For his sample, Imdieke analyzed remediation disclosures from company filings made with the SEC between 2004 and 2018, identifying instances where there was a material weakness reported one year followed by no reported weakness the next year. He then looked back through the filings to determine when the weakness was first disclosed and how it was addressed. He placed these remediation actions into categories, such as hiring staff or enhancing policies and procedures.

“The length of time it takes to remediate makes the biggest difference,” he said of the results. “Companies that are disclosing that they’ve solved the problem in less than a year are significantly more likely to be in the failure category later. They need to take the time to let these remediation processes operate and test the effectiveness of their strategy.”

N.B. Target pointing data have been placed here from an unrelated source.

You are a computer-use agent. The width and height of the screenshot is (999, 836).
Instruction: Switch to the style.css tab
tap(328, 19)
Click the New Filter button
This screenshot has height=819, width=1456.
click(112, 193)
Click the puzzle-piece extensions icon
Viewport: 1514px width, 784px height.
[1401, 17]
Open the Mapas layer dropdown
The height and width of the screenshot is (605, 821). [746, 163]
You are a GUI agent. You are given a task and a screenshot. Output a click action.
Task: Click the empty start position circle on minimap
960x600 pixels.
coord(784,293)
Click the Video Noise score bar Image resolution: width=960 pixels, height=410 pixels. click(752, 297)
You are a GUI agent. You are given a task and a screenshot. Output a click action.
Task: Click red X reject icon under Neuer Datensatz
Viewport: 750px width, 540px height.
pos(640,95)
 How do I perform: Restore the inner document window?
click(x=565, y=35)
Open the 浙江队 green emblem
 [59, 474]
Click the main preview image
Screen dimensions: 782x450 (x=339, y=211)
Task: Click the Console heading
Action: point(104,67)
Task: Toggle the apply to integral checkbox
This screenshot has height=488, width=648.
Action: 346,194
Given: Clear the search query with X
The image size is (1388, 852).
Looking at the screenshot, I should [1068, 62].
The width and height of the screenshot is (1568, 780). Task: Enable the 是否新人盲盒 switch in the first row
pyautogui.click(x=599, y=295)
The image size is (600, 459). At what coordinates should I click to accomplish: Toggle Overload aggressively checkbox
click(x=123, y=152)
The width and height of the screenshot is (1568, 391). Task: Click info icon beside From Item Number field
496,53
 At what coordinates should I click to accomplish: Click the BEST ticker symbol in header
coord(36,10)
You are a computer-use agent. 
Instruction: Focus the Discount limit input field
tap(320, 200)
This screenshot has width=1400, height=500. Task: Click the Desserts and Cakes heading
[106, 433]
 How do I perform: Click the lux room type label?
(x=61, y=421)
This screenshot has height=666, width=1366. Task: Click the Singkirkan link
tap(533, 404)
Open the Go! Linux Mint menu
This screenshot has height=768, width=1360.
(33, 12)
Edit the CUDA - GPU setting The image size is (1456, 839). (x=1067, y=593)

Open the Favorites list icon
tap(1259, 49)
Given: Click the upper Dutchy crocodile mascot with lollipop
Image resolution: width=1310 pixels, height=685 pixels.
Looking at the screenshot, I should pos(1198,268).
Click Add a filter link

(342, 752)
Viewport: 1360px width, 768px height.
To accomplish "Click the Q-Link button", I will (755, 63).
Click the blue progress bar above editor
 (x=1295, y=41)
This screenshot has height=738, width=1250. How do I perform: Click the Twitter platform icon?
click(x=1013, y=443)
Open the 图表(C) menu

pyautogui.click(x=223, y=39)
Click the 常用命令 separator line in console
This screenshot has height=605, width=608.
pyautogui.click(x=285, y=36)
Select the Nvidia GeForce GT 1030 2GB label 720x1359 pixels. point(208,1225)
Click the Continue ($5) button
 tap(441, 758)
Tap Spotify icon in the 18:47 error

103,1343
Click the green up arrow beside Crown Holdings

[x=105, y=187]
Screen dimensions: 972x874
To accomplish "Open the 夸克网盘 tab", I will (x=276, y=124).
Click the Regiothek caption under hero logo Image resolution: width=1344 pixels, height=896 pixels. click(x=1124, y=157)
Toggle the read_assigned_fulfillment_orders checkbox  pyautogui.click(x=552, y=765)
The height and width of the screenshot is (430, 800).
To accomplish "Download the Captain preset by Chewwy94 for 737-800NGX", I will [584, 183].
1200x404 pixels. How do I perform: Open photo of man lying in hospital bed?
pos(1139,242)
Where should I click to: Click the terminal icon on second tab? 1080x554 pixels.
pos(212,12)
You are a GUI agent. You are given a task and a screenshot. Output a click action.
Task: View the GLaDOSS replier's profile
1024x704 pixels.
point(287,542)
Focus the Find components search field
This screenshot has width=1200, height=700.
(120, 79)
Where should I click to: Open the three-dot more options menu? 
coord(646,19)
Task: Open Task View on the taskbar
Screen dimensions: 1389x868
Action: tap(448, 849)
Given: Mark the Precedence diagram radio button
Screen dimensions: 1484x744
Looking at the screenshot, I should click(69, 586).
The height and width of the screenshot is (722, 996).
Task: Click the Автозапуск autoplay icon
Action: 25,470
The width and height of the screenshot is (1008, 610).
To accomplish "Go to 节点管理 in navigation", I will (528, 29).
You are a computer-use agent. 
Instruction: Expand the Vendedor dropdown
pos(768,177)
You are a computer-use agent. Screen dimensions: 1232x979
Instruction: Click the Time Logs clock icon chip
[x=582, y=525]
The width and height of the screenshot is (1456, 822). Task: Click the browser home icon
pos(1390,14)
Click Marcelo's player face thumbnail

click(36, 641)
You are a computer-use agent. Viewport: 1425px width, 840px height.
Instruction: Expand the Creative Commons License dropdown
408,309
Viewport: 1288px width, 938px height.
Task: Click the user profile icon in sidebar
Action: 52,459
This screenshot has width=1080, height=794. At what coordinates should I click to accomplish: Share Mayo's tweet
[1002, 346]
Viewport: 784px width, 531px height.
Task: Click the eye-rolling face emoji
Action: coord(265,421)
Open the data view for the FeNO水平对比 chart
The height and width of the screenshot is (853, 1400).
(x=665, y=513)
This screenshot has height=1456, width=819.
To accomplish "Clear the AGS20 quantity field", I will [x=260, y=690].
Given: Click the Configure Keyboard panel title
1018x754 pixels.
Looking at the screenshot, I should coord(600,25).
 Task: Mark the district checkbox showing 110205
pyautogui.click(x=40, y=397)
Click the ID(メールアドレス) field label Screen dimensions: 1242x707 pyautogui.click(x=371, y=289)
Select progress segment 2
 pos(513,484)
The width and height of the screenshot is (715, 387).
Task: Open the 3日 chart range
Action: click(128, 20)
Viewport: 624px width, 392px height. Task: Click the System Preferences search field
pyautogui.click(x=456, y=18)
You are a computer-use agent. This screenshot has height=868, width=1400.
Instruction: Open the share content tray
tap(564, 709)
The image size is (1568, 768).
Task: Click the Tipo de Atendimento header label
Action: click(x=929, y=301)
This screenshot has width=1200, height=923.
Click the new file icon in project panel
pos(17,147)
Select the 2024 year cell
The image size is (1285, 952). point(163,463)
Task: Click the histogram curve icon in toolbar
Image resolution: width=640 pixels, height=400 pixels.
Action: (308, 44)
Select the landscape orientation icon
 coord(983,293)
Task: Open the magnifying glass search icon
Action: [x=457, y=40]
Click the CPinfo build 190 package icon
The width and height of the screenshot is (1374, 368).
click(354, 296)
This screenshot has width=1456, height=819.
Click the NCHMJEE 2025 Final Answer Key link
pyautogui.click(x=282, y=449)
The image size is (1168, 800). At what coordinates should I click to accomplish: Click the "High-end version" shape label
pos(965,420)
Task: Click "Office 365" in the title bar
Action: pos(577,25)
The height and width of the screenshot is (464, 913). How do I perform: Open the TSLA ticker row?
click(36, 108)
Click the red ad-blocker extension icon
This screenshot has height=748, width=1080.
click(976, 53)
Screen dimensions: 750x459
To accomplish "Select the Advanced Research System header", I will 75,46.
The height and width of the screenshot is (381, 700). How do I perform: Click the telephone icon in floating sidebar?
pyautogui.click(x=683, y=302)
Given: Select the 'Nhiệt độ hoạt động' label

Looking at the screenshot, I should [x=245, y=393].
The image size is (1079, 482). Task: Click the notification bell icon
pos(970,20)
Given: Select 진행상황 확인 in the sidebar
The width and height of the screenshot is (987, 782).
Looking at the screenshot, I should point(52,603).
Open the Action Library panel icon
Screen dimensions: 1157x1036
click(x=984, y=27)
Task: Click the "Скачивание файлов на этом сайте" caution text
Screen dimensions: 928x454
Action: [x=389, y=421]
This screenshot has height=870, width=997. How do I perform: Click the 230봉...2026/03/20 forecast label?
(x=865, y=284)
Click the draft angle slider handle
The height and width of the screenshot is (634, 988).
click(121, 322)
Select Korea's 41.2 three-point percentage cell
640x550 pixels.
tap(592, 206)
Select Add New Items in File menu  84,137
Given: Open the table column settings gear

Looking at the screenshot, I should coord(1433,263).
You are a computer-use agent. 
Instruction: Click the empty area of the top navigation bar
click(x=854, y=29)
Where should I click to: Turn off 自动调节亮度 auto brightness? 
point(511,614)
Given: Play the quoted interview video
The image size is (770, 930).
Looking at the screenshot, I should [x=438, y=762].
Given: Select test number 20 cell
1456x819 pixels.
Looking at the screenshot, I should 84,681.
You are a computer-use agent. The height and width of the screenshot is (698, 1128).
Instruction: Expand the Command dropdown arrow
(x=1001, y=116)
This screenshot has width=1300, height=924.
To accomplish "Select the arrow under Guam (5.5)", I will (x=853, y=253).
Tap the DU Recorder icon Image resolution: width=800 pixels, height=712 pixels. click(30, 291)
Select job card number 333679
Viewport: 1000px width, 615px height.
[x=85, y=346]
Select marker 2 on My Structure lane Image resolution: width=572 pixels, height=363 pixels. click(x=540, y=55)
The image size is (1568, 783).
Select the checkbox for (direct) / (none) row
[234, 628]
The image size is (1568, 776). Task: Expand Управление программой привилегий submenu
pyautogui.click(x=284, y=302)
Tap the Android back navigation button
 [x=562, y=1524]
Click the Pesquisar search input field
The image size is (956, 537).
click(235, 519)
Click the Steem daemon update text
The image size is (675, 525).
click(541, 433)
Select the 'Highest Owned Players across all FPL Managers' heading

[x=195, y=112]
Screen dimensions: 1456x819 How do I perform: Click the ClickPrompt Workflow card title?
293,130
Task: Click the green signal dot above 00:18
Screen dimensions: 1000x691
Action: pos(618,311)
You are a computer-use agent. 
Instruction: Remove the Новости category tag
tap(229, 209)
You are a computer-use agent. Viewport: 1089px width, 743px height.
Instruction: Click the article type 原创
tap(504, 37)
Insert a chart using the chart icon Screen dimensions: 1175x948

Along with dedicating enough time to addressing material weaknesses, Imdieke’s research also revealed the need to take holistic actions rather than approach the weakness with a limited response. “The number of actions they’re doing to fix the problem shows how seriously they’re taking it,” he said. “There are some companies that don’t take it seriously enough, and you can tell that just by looking at their disclosures.”

Though failing to remediate a material weakness may not affect a company’s bottom line right away, Imdieke points to evidence that it can still lead to negative consequences. “With failed remediation there is a higher likelihood of management turnover, including at the C-suite level, and there also is an increase in board turnover,” he said.

While sifting through the data, Imdieke was surprised to find that auditors appear to rarely challenge companies on their lack of disclosures and the SEC also rarely goes after companies for failing to even disclose their remediation strategies. The consequences from this lack of oversight, he said, could be a future research topic.

He also is interested in studying how staffing challenges within the industry are impacting material weaknesses. “More large companies are disclosing material weaknesses related to accounting staffing issues,” said Imdieke, who recently discussed  how a national accountant shortage is affecting financial statements in a Wall Street Journal article. “To the extent that there are changes in the types of material weaknesses that these larger companies are reporting, we might see some differences in remediation strategies related to those.”

In the meantime, the study lends itself quite well to the classroom, where Imdieke teaches the fundamentals of auditing. “I use this paper to teach students that they can have an internal control that they think is designed well, but if they don’t take the time to actually test that it’s operating effectively,  they’re never going to catch an operating flaw if it exists.”

He also appreciates that in the classroom he can explore certain nuances of material weakness categorizations that are difficult to flesh out in a study.

“Severity is a continuous kind of measurement that’s subject to a lot of judgment, where maybe companies are able to perform a small action to go from where something was severe enough to be a material weakness to now it’s this internal control deficiency that doesn’t have to be disclosed,” he explained. “I can’t rule that out in my study, so I like to talk about how the judgment around severity is also really important for auditors in thinking about the potential consequences of their internal control decisions.”